◆ **Supplied passage**
%%
Single by Chrisette Michele featuring will.i.am

from the album I Am
- Released: December 11, 2007 (single) January 22, 2008 (LP)
- Recorded: 2007
- Genre: R&B; hip hop;
- Length: 3:40 (album version) 3:34 (no rap-video version)
- Label: Def Jam
- Songwriters: B. Marley; C. Payne; W. Adams;

Chrisette Michele singles chronology
| "Best of Me" (2007) | "Be OK" (2007) | "Love Is You" (2007) |

will.i.am singles chronology
| "Wait a Minute" (2007) | "Be OK" (2007) | "I Want You" (2007) |

= Be OK (Chrisette Michele song) =

"Be OK" is the Grammy Award-winning third single from soul-R&B singer-songwriter Chrisette Michele's debut album, I Am released digitally on December 11, 2007. The song features rapper will.i.am and won the Grammy for Best Urban/Alternative Performance.

== Background ==
"Be OK" is an up-tempo soul-contemporary R&B song with influences of hip-hop. The song is about a break-up with a boyfriend and how trying to let go is not easy. It features pop-rap singer will.i.am of The Black Eyed Peas.
%%
◆ **Given information**
%%
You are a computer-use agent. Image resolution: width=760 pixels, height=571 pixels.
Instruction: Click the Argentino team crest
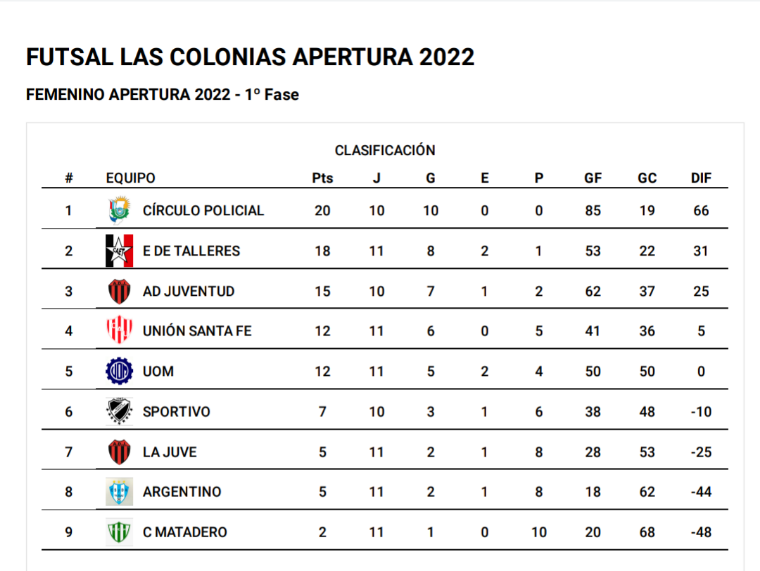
%%
◆ **Work to do**
According to the article on "Be OK," which Grammy category did the song win?

◆ **Task response**
Best Urban/Alternative Performance.